Given their frequent association with blocking activity, persistent anomalies (PAs) in geopotential height play a crucial role in defining the midlatitude wave guide. However, their effects are most felt by society when blocking patterns result in high-impact weather – extreme temperature or precipitation events on the order of several days to weeks, such as heat waves, droughts, and flooding. With a large spatial scale and long temporal scale, PAs both exert significant influence on the surrounding environment and are significantly influenced by it. As this environment continues changing with climate change, untangling these influences to understand how PA activity may change in the future becomes an increasingly more complex question. Until now, most work on PA-environmental interaction has focused on the overall impact of climate change on PAs, rather than isolating the separate effects of changes in specific climate variables.

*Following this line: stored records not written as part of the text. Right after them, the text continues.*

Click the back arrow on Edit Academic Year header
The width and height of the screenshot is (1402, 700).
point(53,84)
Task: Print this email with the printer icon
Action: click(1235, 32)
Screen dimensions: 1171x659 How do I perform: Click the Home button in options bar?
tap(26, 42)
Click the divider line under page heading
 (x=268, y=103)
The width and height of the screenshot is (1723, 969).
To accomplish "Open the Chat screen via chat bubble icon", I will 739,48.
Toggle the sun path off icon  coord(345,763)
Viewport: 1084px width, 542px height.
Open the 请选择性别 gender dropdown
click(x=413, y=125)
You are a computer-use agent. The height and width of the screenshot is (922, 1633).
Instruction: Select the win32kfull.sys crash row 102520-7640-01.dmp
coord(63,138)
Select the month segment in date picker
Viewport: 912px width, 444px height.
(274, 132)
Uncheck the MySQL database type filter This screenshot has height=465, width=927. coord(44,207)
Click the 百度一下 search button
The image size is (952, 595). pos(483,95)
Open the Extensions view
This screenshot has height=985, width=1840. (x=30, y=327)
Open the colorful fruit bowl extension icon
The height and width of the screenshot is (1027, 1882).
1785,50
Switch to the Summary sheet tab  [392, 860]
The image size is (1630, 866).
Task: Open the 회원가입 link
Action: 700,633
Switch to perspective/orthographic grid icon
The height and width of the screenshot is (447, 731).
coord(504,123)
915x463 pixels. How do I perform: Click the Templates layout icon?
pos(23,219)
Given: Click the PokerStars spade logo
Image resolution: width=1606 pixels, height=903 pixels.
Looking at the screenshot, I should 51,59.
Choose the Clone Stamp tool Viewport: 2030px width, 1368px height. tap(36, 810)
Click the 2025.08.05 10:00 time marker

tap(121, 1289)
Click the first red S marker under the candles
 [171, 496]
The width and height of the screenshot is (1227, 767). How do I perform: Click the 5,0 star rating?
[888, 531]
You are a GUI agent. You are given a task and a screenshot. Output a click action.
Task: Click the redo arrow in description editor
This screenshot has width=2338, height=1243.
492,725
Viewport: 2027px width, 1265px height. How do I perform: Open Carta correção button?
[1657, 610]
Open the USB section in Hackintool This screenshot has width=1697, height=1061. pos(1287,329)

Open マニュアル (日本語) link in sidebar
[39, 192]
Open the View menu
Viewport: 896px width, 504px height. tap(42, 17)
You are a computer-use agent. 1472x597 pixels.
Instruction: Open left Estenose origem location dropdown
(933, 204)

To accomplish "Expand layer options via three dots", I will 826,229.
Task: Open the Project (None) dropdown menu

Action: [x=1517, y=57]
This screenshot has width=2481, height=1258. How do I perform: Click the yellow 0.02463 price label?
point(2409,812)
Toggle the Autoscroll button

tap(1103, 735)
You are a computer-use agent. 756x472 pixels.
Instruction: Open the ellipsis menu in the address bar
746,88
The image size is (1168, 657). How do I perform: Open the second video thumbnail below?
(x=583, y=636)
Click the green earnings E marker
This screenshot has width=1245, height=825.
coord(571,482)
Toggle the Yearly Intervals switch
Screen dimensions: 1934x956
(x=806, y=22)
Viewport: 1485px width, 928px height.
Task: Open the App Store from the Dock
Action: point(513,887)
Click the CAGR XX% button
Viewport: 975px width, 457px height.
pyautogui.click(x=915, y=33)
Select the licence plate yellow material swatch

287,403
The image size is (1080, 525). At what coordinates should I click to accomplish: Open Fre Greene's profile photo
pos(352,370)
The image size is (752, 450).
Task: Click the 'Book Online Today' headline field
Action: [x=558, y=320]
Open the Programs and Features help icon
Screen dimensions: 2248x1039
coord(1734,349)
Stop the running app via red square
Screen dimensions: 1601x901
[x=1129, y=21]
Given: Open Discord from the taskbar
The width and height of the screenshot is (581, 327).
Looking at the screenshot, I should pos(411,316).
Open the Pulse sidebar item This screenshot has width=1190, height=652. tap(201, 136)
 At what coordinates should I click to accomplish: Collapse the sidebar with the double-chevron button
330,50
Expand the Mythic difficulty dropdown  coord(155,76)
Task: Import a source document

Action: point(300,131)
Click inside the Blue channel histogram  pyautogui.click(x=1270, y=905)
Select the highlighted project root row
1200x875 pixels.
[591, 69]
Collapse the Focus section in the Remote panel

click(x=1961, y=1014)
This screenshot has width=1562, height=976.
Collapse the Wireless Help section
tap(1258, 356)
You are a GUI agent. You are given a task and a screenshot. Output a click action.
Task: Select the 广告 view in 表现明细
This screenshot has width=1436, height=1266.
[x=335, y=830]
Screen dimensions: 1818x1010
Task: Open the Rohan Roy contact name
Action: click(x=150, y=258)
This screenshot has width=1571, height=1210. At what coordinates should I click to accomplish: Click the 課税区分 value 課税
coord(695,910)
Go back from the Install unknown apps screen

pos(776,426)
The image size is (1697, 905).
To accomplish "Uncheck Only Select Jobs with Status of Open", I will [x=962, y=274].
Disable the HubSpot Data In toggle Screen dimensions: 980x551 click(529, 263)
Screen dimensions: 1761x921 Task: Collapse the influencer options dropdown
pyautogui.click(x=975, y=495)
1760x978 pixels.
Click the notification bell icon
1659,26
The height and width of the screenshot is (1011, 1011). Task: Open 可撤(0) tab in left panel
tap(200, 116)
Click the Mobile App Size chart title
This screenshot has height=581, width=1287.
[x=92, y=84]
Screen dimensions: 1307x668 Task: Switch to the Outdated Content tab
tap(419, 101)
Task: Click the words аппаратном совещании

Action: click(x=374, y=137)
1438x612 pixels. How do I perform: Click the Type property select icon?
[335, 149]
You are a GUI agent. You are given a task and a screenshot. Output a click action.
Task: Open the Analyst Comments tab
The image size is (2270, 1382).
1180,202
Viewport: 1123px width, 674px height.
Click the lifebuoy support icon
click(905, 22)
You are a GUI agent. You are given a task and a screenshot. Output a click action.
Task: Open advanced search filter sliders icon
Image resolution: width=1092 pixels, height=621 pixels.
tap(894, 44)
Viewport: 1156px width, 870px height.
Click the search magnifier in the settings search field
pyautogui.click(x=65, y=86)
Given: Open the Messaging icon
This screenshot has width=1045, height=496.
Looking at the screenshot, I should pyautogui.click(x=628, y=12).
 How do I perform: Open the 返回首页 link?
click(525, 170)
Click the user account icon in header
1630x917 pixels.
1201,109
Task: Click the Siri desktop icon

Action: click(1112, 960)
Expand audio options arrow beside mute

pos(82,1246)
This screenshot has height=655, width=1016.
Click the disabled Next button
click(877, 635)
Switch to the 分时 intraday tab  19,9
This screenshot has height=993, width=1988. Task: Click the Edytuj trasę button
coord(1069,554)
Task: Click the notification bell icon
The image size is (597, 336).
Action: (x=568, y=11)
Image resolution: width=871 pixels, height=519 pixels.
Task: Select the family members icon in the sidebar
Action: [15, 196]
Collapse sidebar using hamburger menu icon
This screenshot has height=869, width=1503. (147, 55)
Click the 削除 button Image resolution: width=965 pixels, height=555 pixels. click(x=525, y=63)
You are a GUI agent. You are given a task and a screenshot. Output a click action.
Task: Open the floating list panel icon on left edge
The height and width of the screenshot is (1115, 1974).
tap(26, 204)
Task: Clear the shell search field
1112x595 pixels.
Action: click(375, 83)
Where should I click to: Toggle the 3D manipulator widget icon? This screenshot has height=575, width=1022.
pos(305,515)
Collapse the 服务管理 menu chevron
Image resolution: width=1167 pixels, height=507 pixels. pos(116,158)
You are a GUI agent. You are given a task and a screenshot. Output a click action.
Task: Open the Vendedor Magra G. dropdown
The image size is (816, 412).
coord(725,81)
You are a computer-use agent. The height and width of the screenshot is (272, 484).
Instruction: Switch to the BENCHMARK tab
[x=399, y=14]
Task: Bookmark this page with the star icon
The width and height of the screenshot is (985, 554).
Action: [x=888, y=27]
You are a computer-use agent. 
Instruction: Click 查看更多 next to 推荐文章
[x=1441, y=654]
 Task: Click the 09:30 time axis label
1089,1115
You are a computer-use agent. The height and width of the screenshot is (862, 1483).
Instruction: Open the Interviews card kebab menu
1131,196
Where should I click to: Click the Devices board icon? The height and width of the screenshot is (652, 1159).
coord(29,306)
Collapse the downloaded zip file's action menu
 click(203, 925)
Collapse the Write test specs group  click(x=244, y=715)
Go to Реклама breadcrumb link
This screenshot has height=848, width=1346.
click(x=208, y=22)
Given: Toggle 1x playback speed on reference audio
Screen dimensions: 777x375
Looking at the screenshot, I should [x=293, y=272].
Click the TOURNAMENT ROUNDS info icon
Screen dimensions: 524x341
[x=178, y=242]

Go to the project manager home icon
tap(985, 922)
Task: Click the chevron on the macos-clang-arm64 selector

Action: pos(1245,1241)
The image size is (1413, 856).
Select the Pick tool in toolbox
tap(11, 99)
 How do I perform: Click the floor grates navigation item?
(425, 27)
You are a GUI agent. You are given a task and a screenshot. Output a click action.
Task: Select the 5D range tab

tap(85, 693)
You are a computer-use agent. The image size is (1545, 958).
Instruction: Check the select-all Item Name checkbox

We present a process-based, bivariate examination of PA sensitivity to environmental temperature/moisture and baroclinicity using the Weather Research and Forecasting model in an idealized channel configuration, isolating environmental variables that mirror increasing global temperatures and Arctic amplification. This approach reveals potential interactions between the two variables of interest, and more directly addresses situations in which the existing literature describes competing influences on PAs. Indeed, this is the case with Arctic amplification, wherein a weaker jet stream results in slower propagation speeds (increasing PA activity) and less baroclinic activity (decreasing PA activity by reducing atmospheric variance) – leaving the overall theoretical result unclear. Turning to idealized modeling for more clarity, we first characterize the mean flow in our simulations, before analyzing the sensitivity response of PA frequency, strength, and duration. Using a PA identification algorithm with a constant height anomaly threshold we find that an increase in temperature results in stronger PAs. Finally, we compare the isolated and combined responses of PAs to both temperature and baroclinicity, thus learning more about the underlying dynamics of how climate change may influence PA activity.